European companies interested in EU ETS, Japanese companies with voluntary commitments under the Keidanren Voluntary Action Plan, Governments with a Kyoto commitment and more recently buyers on the voluntary market have been competing for CERs. However, a number of qualitative and quantitative restrictions apply and limit global demand for CDM. With regard to other regimes, the New Zealand ETS is the most progressive in its open market-oriented stance on linking and a number of compliance units, including allowances, from other regimes are eligible, as are JI and the CDM.
The Challenge of Linking Carbon Markets and Broadening the Scope of Carbon Finance to Achieve the Required Mitigation Effort
Carbon markets so far have mostly been operating in isolation from each other, except where there is a linking through the CDM and JI markets. Provisions for linking exist for a number of cap and trade schemes but their diversity in design creates a significant challenge. A number of issues need to be considered and agreed upon before effective linking and some of the most important are listed below:
- ambition of target and existence of cost control mechanisms (safety valve, penalty for noncompliance);
- treatment of offsets: supplementarity limit, eligible offsets standards and asset classes and treatment of domestic offsets;
- treatment of installations (grandfathering or benchmarking, sale, auction or free allocation, treatment of new entrants and existing installations);
- differential treatment of sectors, with potential leakage and competitiveness issues;
- absolute vs. intensity target;
- emergence of a financial and regulatory governance in the carbon market.
Achieving better linking across carbon markets would better connect mitigation potential across sectors and regions with sources of demand. A more efficient and inclusive global carbon market could also encourage nations to take on tougher targets while allowing for more flexibility through trading.
Science-based Mitigation Targets
In its latest assessment report, the IPCC made clear that the evidence of warming of the climate system is unequivocal and that a delay in reducing GHG emissions significantly constrains opportunities to achieve lower GHG atmospheric concentration stabilization levels while increasing the risk of severe (and possibly irreversible) impacts. A range of stabilization levels under consideration can be achieved by the deployment of a portfolio of technologies that are currently available or soon expected to be available at commercial scale. Policies that provide a real or implicit price of carbon could create incentives for producers and consumers to significantly invest in low- GHG products, technologies and processes.
Mitigation Potential
IPCC also reports that by 2030, a global mitigation potential of 13.5 GtCO2e can be tapped at a cost of below US$20 per tCO2e. Half of this potential is in developing countries, many of which are investing heavily in long-term infrastructure. At a carbon cost below US$50 per tCO2e, the mitigation potential expands to 19.5 GtCO2e – with slightly more than half of mitigation located in developing countries.
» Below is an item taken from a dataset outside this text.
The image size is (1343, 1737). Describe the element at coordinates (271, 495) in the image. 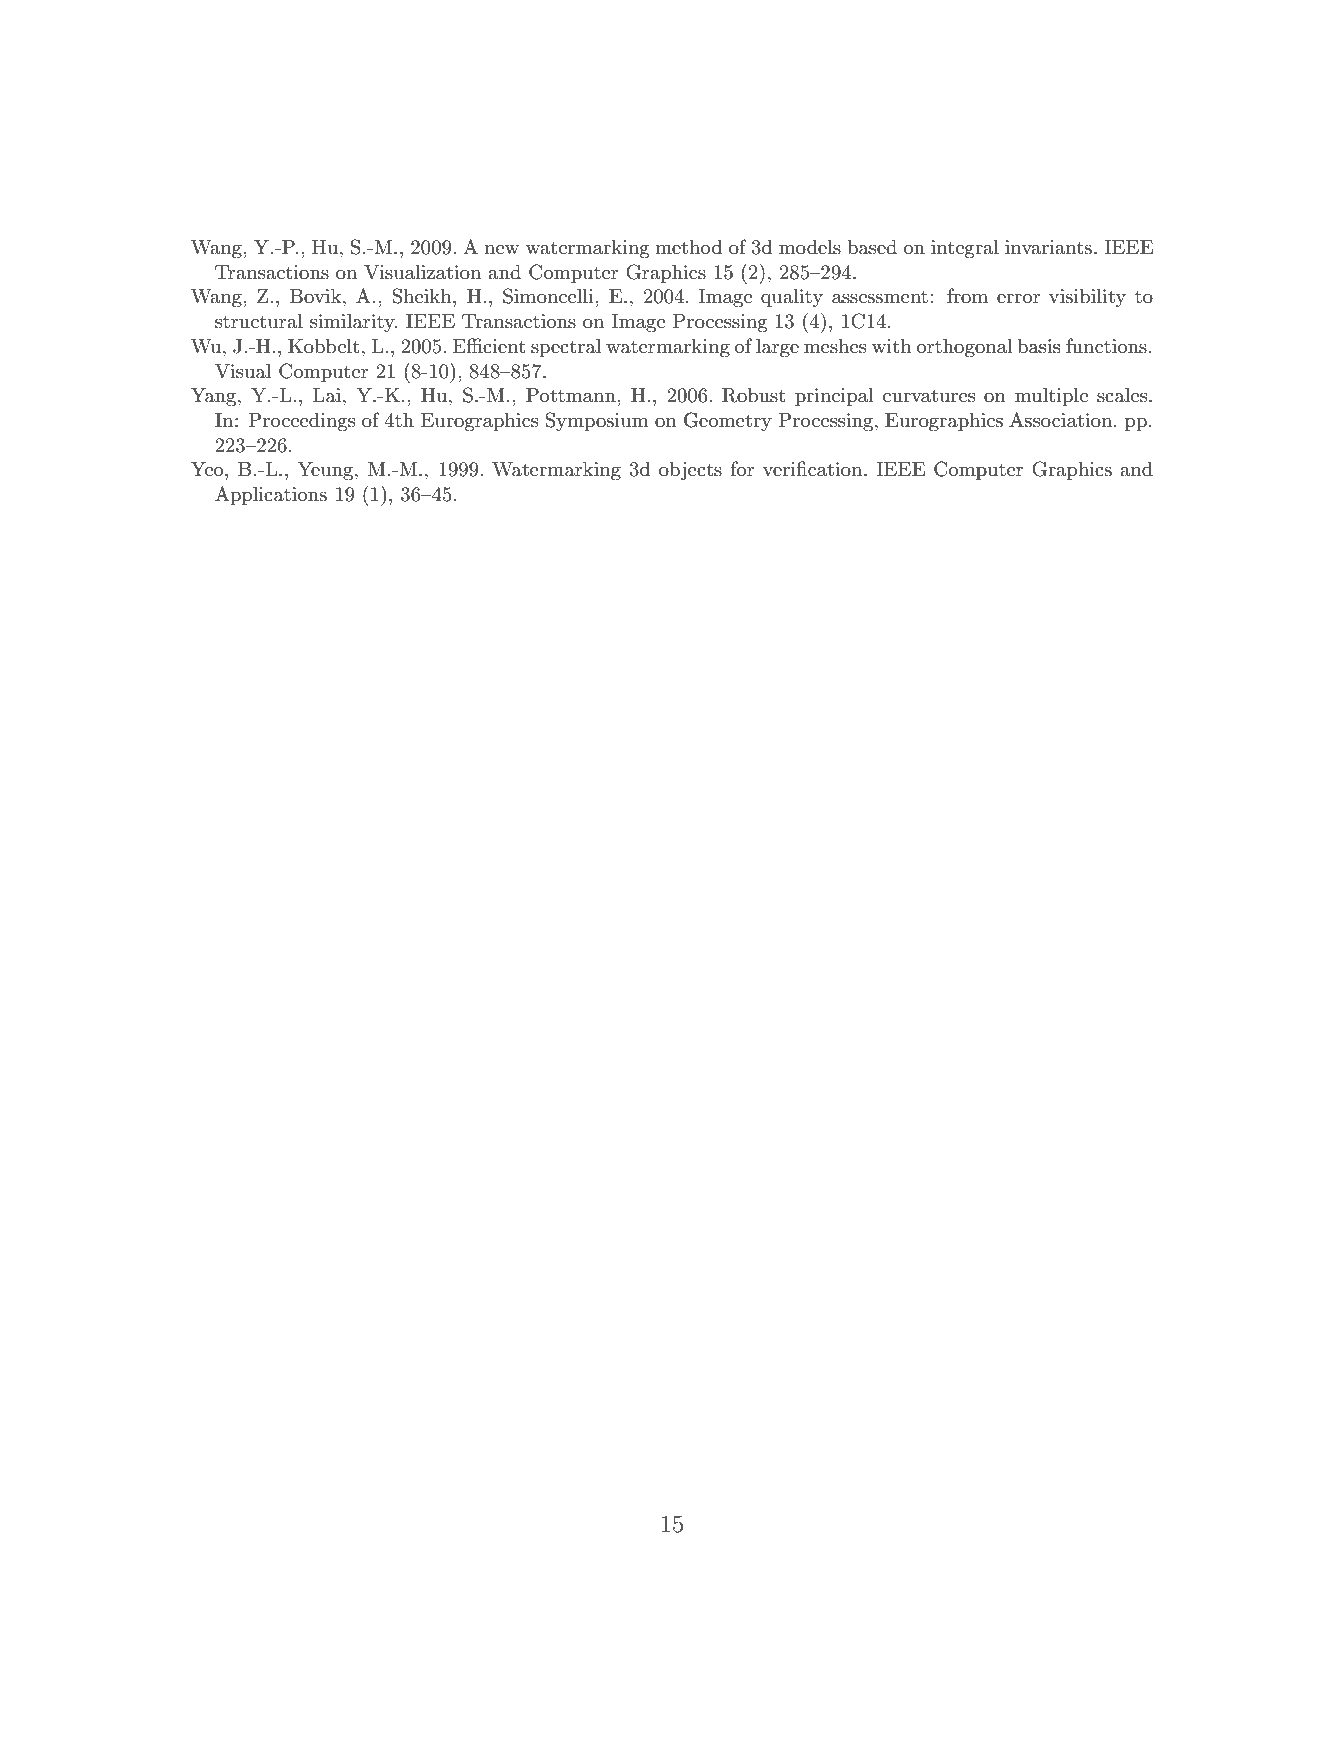

I see `Applications` at that location.
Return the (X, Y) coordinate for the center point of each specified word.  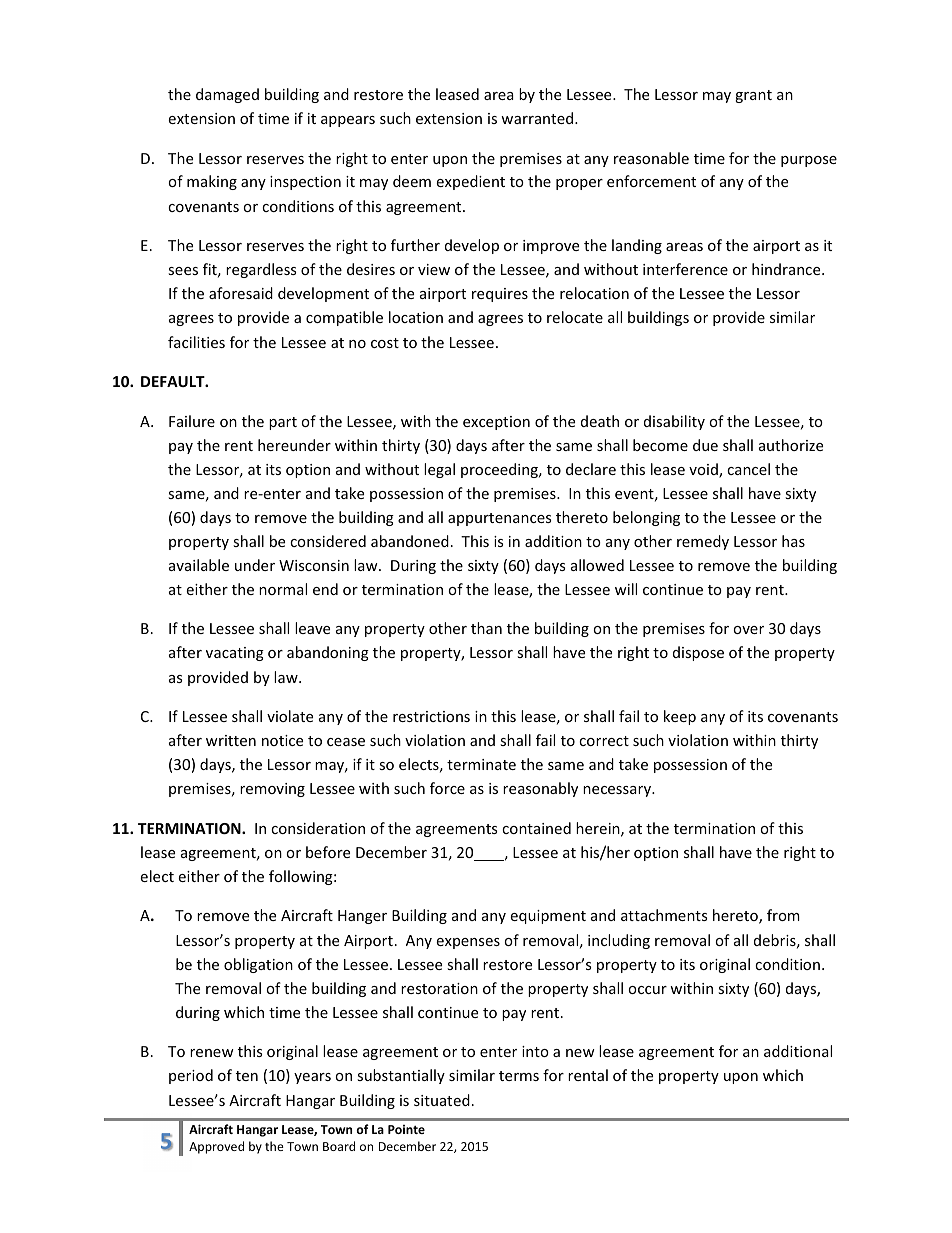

Buildings often represent the cheapest mitigation opportunities, with a significant portion of the potential coming at “negative” cost. At a cost below US$20 per tCO2e, these opportunities represent 40% of all mitigation opportunities and between 25-30% at costs below US$50 per tCO2e. Mitigation opportunities in the forestry and agriculture sectors account also for a meaningful share of abatement opportunities: 30% in developing countries, 20-25% globally. These sectors have barely been touched by the carbon market so far and it is encouraging to observe initiatives aimed at cultivating these new sources of supply, among others by developing new methodological approaches to address
technical issues and decrease transaction costs.